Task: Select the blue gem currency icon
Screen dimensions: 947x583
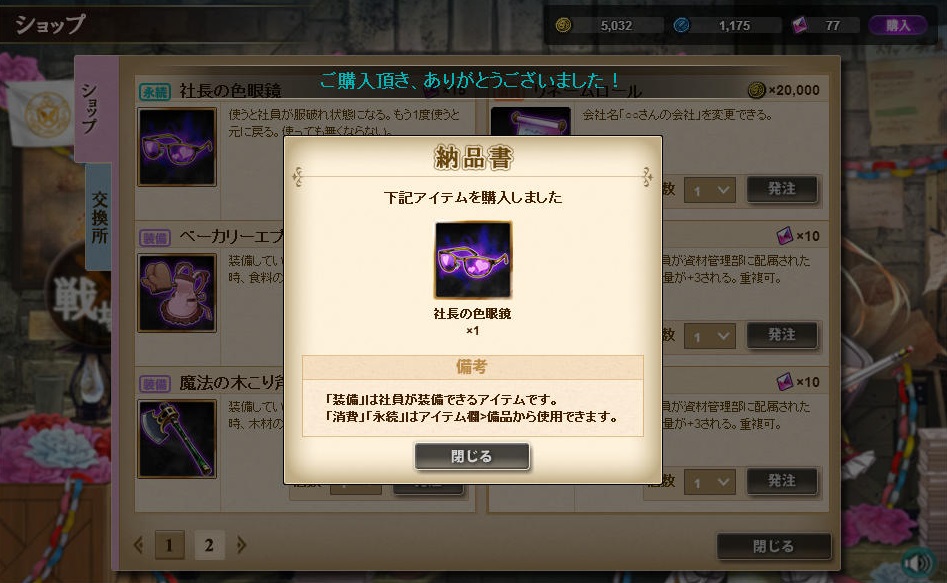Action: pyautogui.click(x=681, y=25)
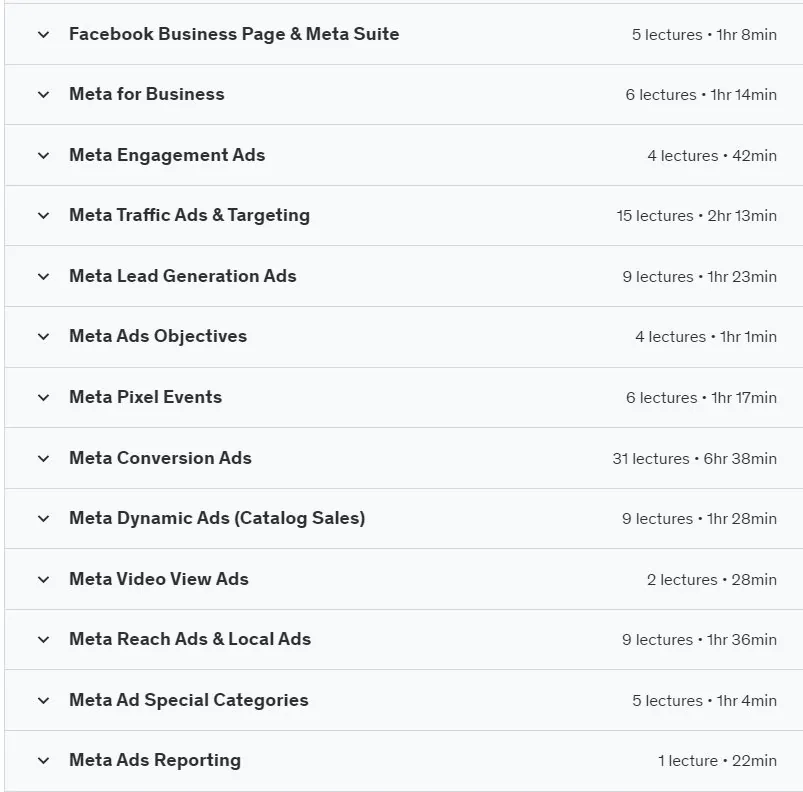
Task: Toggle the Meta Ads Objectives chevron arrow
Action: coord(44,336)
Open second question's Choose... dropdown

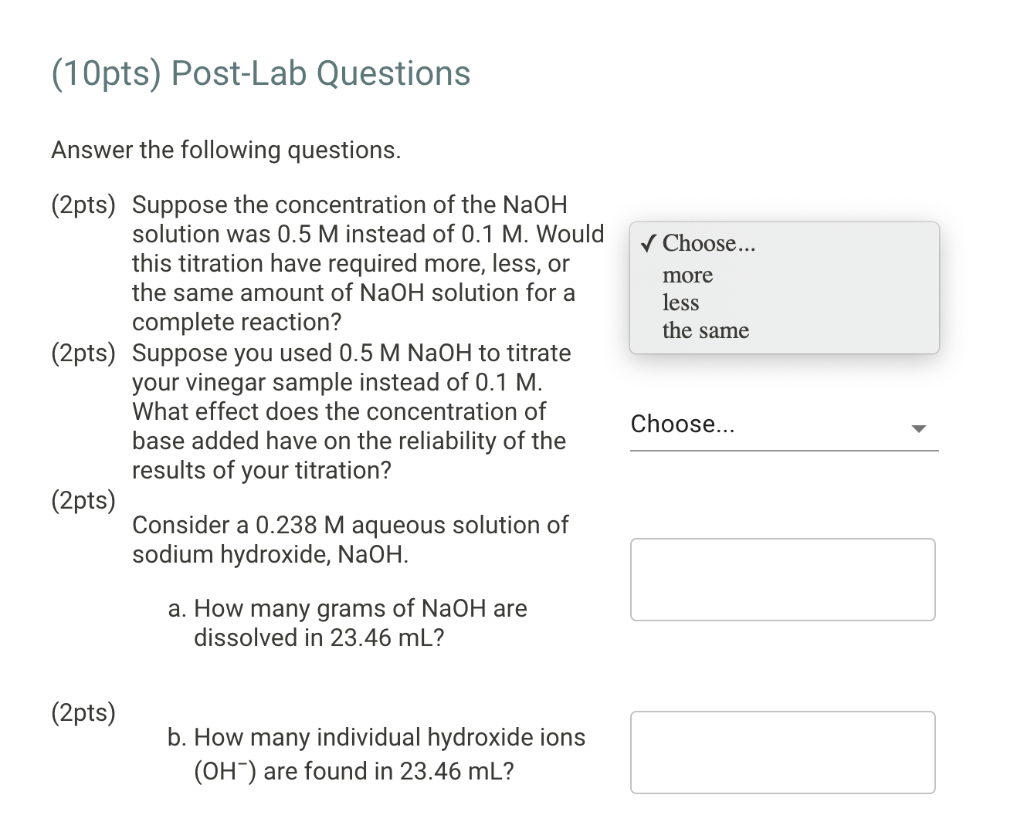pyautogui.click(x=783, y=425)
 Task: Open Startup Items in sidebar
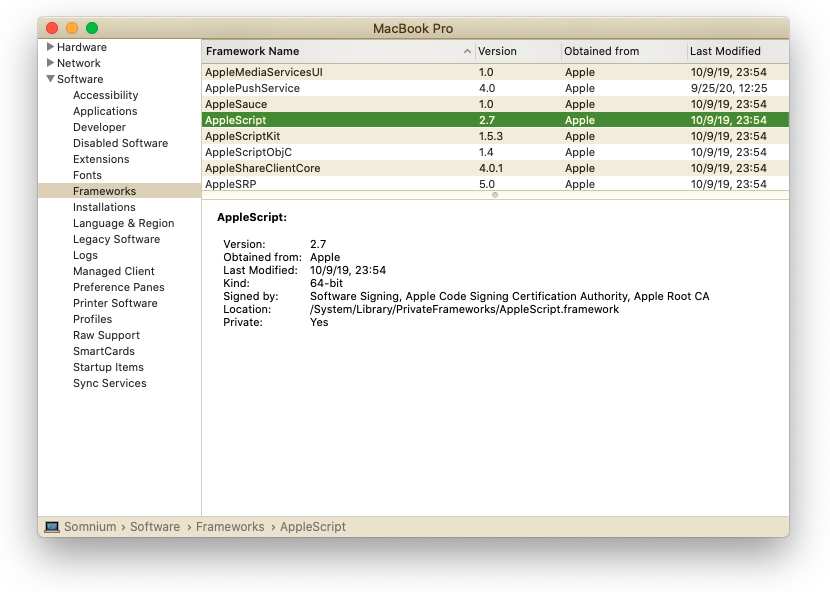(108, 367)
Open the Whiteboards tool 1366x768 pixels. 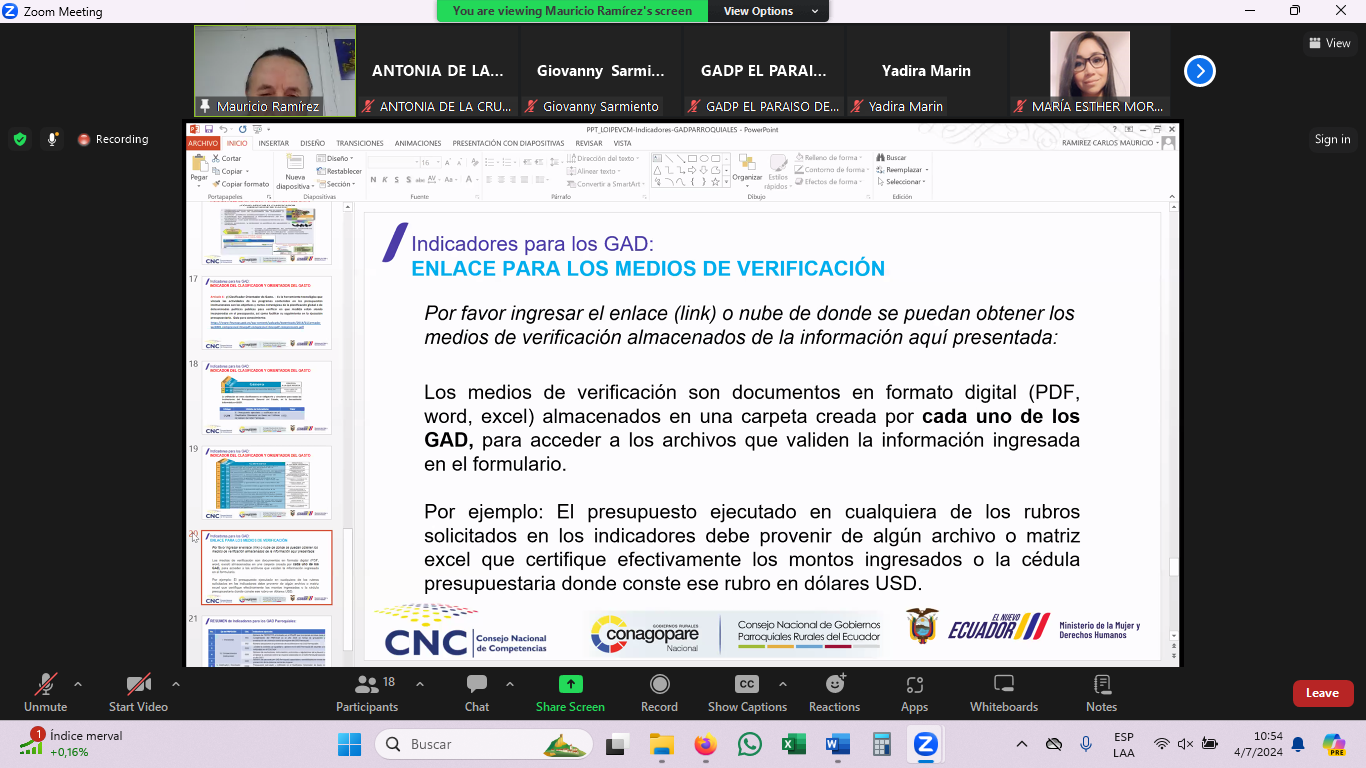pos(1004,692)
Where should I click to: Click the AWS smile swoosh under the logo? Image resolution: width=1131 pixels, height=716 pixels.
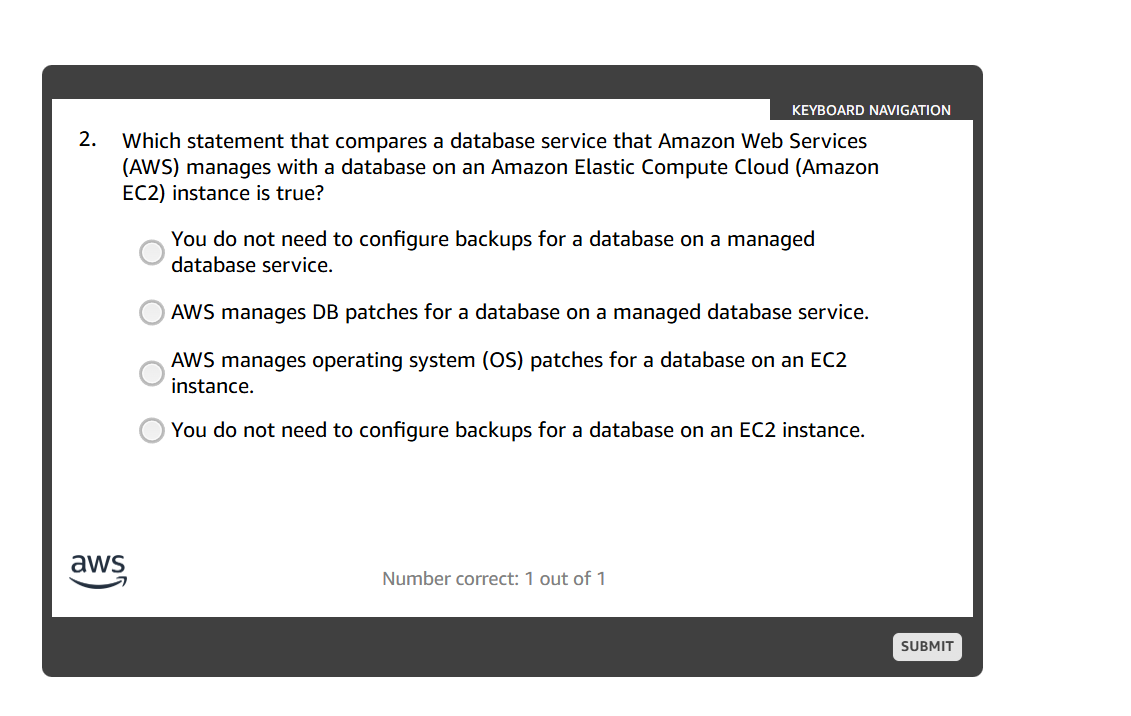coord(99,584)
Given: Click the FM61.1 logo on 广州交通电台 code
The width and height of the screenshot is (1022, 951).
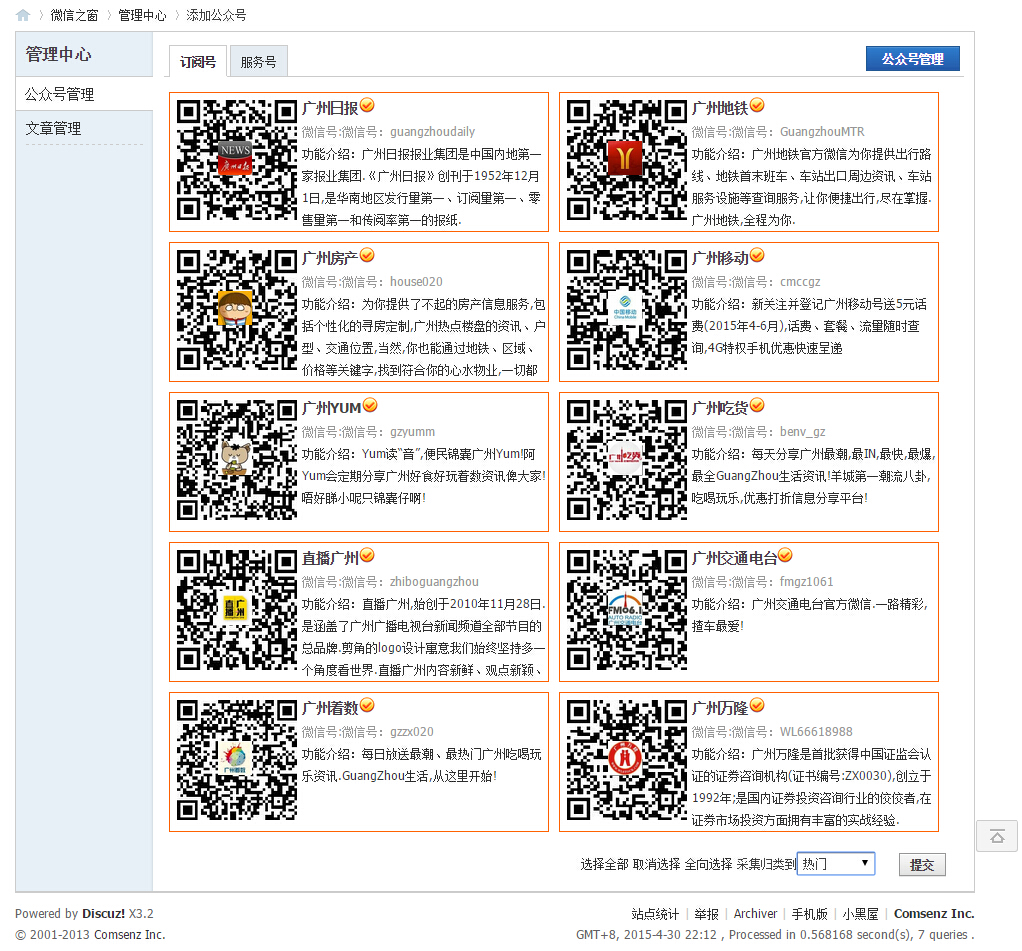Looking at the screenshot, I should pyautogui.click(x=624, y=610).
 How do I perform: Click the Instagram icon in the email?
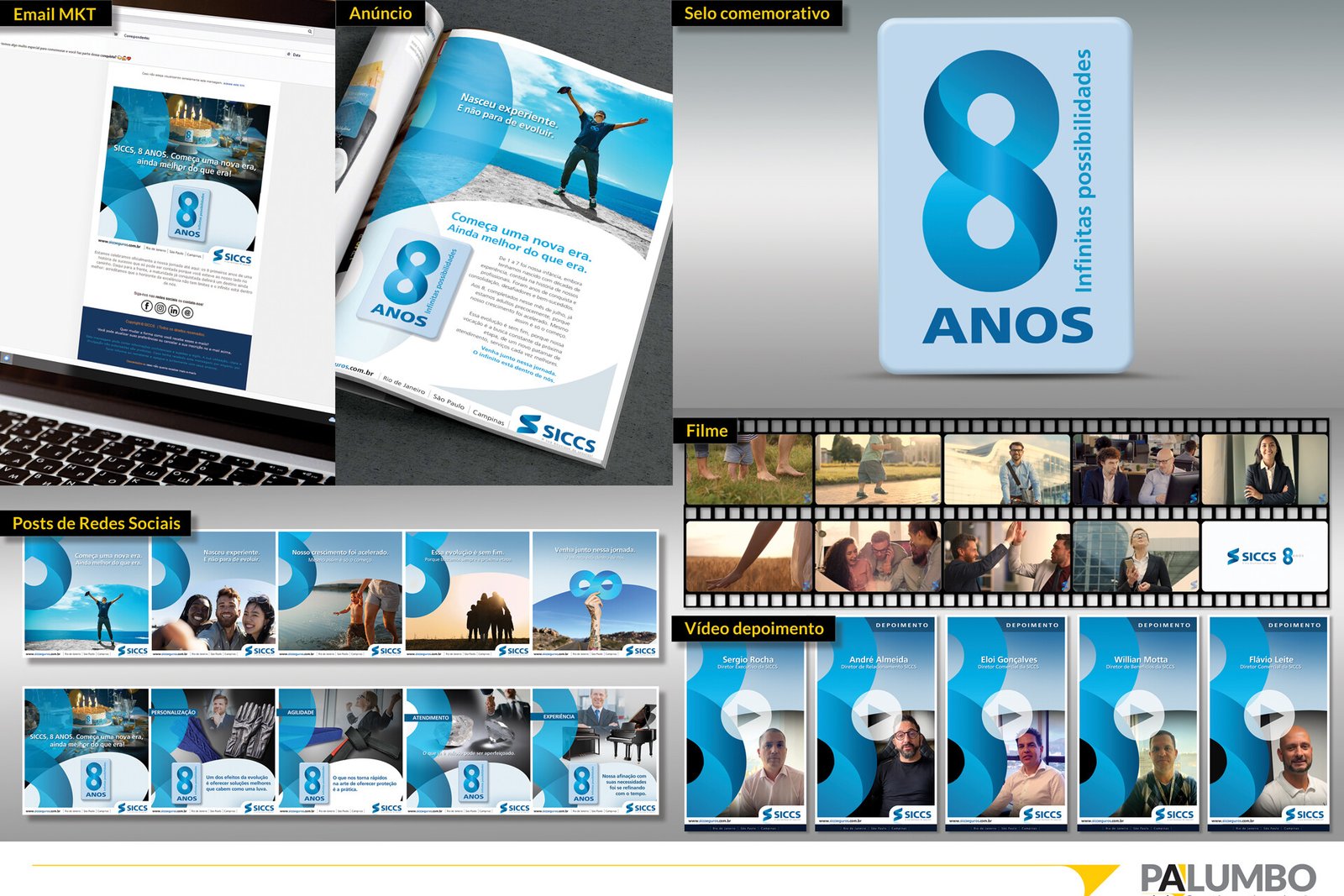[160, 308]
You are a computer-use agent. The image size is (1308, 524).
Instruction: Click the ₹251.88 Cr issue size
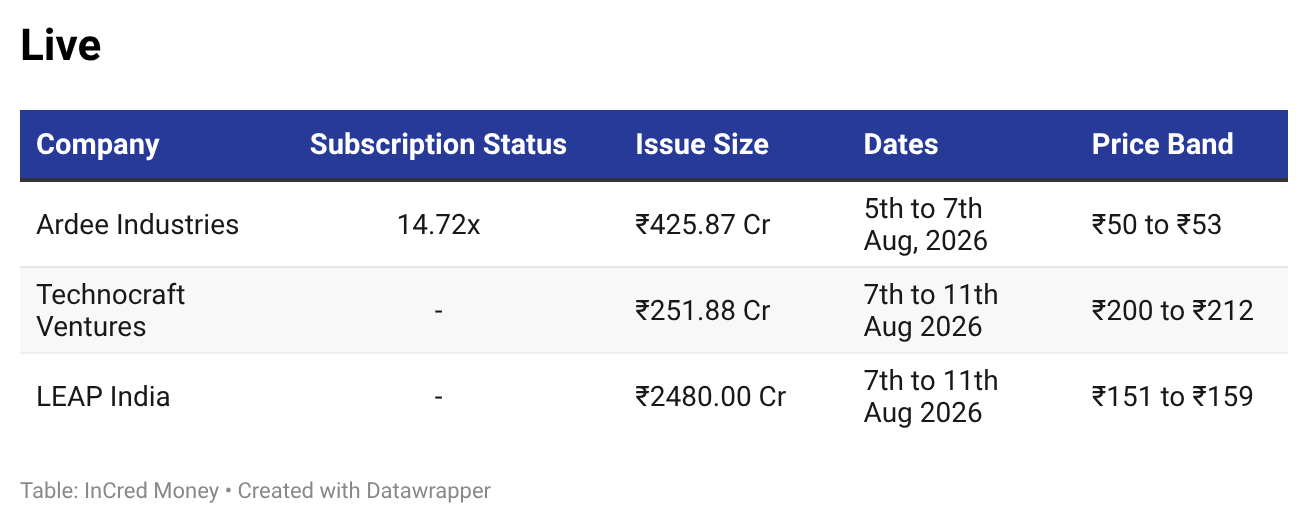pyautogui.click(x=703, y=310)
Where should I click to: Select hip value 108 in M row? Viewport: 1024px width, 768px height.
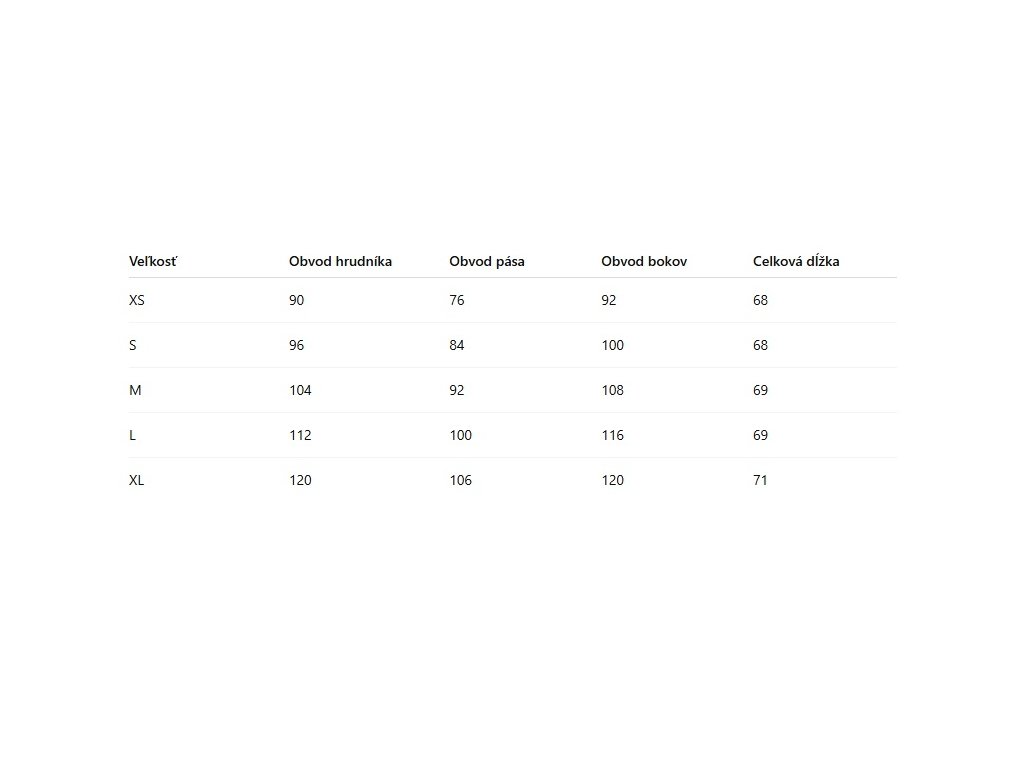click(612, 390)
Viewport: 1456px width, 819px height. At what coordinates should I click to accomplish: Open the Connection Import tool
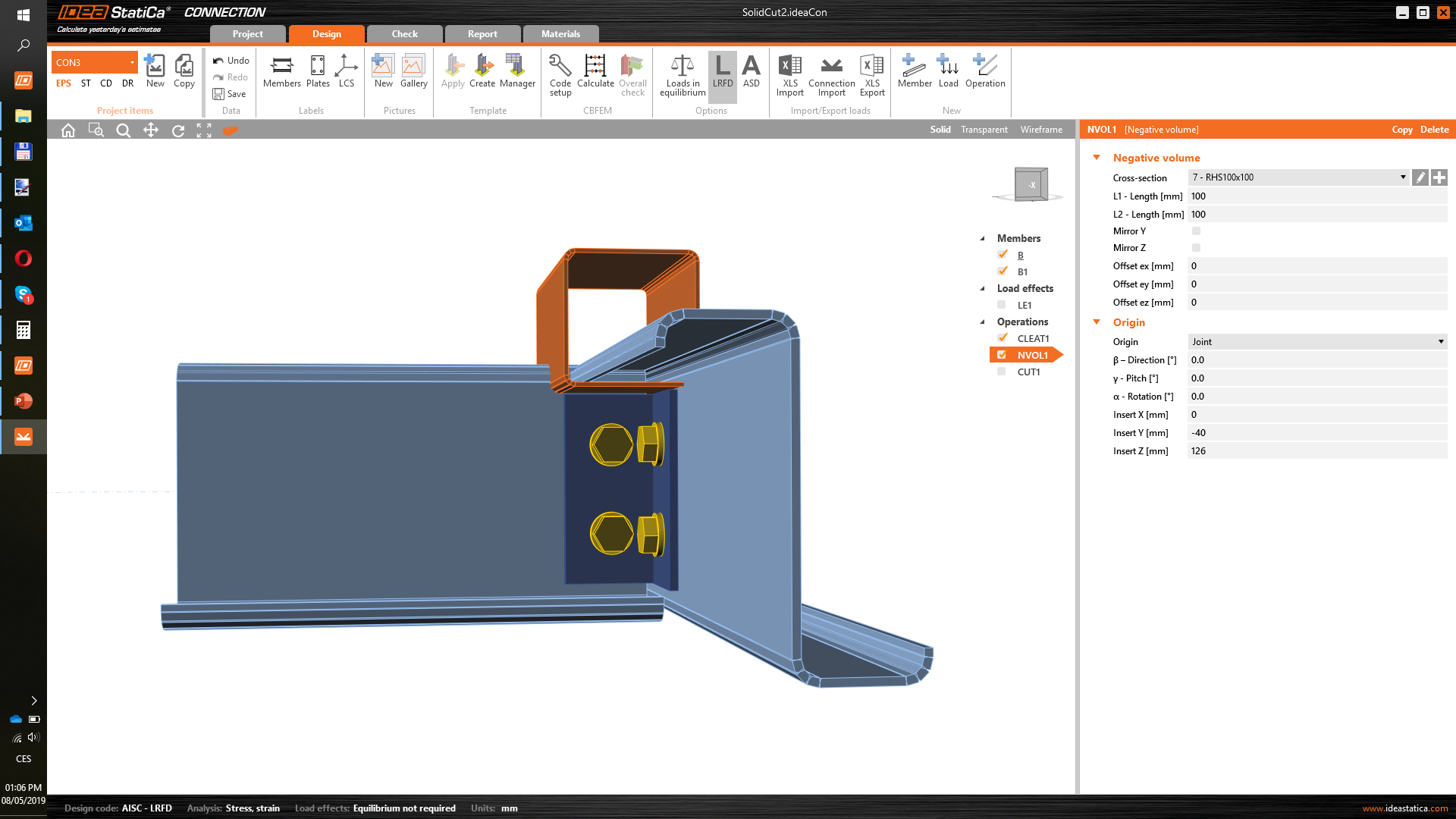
:::::
**Work order**
Leaving every picture out, return the lines from the one containing "Where should I click to: Click" through the last line of the records exactly.

**Finished task**
Where should I click to: Click the AWS smile swoosh under the logo? Image resolution: width=1131 pixels, height=716 pixels.
coord(99,584)
Given: Click the FM61.1 logo on 广州交通电台 code
The width and height of the screenshot is (1022, 951).
Looking at the screenshot, I should pyautogui.click(x=624, y=610).
 How do I perform: Click the Instagram icon in the email?
[160, 308]
You are a computer-use agent. The image size is (1308, 524).
Instruction: Click the ₹251.88 Cr issue size
pyautogui.click(x=703, y=310)
Where should I click to: Select hip value 108 in M row? Viewport: 1024px width, 768px height.
click(612, 390)
Viewport: 1456px width, 819px height. At what coordinates should I click to accomplish: Open the Connection Import tool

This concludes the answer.